| Data in this exercise |
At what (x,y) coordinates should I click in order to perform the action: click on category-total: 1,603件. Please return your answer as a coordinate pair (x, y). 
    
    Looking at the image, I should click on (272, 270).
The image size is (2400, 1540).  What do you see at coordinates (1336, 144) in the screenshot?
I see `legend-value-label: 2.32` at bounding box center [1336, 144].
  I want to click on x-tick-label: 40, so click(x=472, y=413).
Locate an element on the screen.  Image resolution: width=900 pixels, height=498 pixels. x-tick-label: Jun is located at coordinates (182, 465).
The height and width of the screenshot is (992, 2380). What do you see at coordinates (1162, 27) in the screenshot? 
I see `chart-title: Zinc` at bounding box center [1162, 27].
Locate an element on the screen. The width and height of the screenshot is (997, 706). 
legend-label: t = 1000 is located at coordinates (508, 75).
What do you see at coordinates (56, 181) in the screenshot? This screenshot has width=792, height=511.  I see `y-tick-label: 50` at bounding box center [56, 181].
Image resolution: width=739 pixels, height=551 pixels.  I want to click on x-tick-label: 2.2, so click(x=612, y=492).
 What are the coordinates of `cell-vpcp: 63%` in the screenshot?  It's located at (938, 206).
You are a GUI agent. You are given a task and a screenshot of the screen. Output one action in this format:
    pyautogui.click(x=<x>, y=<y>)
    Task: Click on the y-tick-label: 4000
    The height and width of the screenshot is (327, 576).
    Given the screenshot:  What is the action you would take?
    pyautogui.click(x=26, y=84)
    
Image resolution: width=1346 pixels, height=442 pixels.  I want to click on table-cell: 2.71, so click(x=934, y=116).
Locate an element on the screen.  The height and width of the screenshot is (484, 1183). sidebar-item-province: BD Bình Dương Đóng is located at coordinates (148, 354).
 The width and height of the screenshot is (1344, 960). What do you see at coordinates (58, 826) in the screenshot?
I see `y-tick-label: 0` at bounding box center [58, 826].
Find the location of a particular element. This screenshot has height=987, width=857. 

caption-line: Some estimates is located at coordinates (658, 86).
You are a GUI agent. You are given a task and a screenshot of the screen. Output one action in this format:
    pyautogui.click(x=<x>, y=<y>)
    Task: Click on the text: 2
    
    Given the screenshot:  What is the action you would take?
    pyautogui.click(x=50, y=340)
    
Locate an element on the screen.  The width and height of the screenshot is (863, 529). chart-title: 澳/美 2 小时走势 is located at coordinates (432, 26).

| What you should do |
Rewrite every item above, putting "Find an element on the screen" wherever "Locate an element on the screen" appears and leaving everything else unchanged.

| Output below |
At what (x,y) coordinates should I click in order to perform the action: click on category-total: 1,603件. Please return your answer as a coordinate pair (x, y). 
    
    Looking at the image, I should click on (272, 270).
The image size is (2400, 1540).  What do you see at coordinates (1336, 144) in the screenshot?
I see `legend-value-label: 2.32` at bounding box center [1336, 144].
  I want to click on x-tick-label: 40, so click(x=472, y=413).
Find an element on the screen.  Image resolution: width=900 pixels, height=498 pixels. x-tick-label: Jun is located at coordinates (182, 465).
The height and width of the screenshot is (992, 2380). What do you see at coordinates (1162, 27) in the screenshot? 
I see `chart-title: Zinc` at bounding box center [1162, 27].
Find an element on the screen. The width and height of the screenshot is (997, 706). 
legend-label: t = 1000 is located at coordinates (508, 75).
What do you see at coordinates (56, 181) in the screenshot? This screenshot has width=792, height=511.  I see `y-tick-label: 50` at bounding box center [56, 181].
Image resolution: width=739 pixels, height=551 pixels.  I want to click on x-tick-label: 2.2, so click(x=612, y=492).
 What are the coordinates of `cell-vpcp: 63%` in the screenshot?  It's located at (938, 206).
You are a GUI agent. You are given a task and a screenshot of the screen. Output one action in this format:
    pyautogui.click(x=<x>, y=<y>)
    Task: Click on the y-tick-label: 4000
    The height and width of the screenshot is (327, 576).
    Given the screenshot:  What is the action you would take?
    pyautogui.click(x=26, y=84)
    
Image resolution: width=1346 pixels, height=442 pixels.  I want to click on table-cell: 2.71, so click(x=934, y=116).
Find an element on the screen.  The height and width of the screenshot is (484, 1183). sidebar-item-province: BD Bình Dương Đóng is located at coordinates (148, 354).
 The width and height of the screenshot is (1344, 960). What do you see at coordinates (58, 826) in the screenshot?
I see `y-tick-label: 0` at bounding box center [58, 826].
Find the location of a particular element. This screenshot has height=987, width=857. 

caption-line: Some estimates is located at coordinates (658, 86).
You are a GUI agent. You are given a task and a screenshot of the screen. Output one action in this format:
    pyautogui.click(x=<x>, y=<y>)
    Task: Click on the text: 2
    
    Given the screenshot:  What is the action you would take?
    pyautogui.click(x=50, y=340)
    
Find an element on the screen.  The width and height of the screenshot is (863, 529). chart-title: 澳/美 2 小时走势 is located at coordinates (432, 26).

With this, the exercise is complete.